→ Task prompt: Your task is to transcribe the entries below exactly, from their first line down to the line containing "Stefan Spanier (81, 346)", and to stop there.

→ Data:
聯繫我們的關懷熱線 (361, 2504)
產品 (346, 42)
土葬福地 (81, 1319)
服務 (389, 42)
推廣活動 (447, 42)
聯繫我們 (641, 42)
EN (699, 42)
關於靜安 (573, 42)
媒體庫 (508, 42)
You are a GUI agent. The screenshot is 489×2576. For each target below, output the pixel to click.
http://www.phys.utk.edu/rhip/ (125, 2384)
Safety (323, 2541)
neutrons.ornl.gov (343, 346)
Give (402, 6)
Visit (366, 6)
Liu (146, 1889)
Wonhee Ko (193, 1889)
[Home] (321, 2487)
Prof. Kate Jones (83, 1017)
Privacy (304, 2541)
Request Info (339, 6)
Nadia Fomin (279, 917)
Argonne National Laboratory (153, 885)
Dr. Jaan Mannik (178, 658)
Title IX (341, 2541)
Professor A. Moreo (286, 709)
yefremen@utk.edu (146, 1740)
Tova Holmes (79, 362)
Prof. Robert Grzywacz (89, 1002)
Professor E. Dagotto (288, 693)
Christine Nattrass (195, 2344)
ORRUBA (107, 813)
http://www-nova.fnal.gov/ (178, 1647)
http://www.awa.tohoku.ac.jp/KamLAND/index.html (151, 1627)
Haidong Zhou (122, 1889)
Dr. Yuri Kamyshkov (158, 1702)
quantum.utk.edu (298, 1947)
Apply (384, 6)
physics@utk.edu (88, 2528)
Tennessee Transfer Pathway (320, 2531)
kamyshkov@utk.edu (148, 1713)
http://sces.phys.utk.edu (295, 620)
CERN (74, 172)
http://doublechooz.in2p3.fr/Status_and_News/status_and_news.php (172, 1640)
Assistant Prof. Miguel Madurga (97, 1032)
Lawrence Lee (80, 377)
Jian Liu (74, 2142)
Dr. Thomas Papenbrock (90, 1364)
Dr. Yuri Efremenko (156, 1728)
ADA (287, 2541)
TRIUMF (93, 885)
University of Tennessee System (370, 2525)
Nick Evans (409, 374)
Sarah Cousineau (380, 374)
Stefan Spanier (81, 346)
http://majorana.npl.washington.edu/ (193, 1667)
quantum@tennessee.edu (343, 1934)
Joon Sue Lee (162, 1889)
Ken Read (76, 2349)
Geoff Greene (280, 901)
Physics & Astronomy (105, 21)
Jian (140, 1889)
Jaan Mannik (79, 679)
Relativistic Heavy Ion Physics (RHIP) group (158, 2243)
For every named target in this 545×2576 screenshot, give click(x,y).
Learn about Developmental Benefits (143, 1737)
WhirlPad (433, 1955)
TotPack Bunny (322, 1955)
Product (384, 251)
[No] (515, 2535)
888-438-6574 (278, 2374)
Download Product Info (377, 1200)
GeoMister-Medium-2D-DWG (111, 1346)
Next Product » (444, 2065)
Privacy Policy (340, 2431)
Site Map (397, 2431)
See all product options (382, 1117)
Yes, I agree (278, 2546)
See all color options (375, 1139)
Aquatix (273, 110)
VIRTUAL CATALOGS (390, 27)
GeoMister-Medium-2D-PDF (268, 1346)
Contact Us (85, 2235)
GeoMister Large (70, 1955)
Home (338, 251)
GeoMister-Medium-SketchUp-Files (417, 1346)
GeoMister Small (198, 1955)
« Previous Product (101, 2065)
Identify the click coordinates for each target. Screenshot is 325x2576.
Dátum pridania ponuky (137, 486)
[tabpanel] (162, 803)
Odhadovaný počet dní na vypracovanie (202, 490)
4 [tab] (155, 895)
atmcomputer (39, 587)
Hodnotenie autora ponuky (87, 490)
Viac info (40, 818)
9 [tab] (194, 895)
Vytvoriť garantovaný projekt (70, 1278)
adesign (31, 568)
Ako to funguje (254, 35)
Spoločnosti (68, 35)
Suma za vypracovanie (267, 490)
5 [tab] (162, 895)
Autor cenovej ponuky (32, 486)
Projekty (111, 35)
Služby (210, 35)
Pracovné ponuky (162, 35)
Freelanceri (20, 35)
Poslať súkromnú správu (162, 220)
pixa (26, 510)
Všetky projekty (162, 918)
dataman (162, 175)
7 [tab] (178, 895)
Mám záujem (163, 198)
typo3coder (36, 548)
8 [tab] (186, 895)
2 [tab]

→ Result below:
聯繫我們的關懷熱線 (361, 2504)
產品 (346, 42)
土葬福地 (81, 1319)
服務 (389, 42)
推廣活動 (447, 42)
聯繫我們 (641, 42)
EN (699, 42)
關於靜安 (573, 42)
媒體庫 (508, 42)
You are a GUI agent. The screenshot is 489×2576. For each target below, output the pixel to click.
http://www.phys.utk.edu/rhip/ (125, 2384)
Safety (323, 2541)
neutrons.ornl.gov (343, 346)
Give (402, 6)
Visit (366, 6)
Liu (146, 1889)
Wonhee Ko (193, 1889)
[Home] (321, 2487)
Prof. Kate Jones (83, 1017)
Privacy (304, 2541)
Request Info (339, 6)
Nadia Fomin (279, 917)
Argonne National Laboratory (153, 885)
Dr. Jaan Mannik (178, 658)
Title IX (341, 2541)
Professor A. Moreo (286, 709)
yefremen@utk.edu (146, 1740)
Tova Holmes (79, 362)
Prof. Robert Grzywacz (89, 1002)
Professor E. Dagotto (288, 693)
Christine Nattrass (195, 2344)
ORRUBA (107, 813)
http://www-nova.fnal.gov/ (178, 1647)
http://www.awa.tohoku.ac.jp/KamLAND/index.html (151, 1627)
Haidong Zhou (122, 1889)
Dr. Yuri Kamyshkov (158, 1702)
quantum.utk.edu (298, 1947)
Apply (384, 6)
physics@utk.edu (88, 2528)
Tennessee Transfer Pathway (320, 2531)
kamyshkov@utk.edu (148, 1713)
http://sces.phys.utk.edu (295, 620)
CERN (74, 172)
http://doublechooz.in2p3.fr/Status_and_News/status_and_news.php (172, 1640)
Assistant Prof. Miguel Madurga (97, 1032)
Lawrence Lee (80, 377)
Jian Liu (74, 2142)
Dr. Thomas Papenbrock (90, 1364)
Dr. Yuri Efremenko (156, 1728)
ADA (287, 2541)
TRIUMF (93, 885)
University of Tennessee System (370, 2525)
Nick Evans (409, 374)
Sarah Cousineau (380, 374)
Stefan Spanier (81, 346)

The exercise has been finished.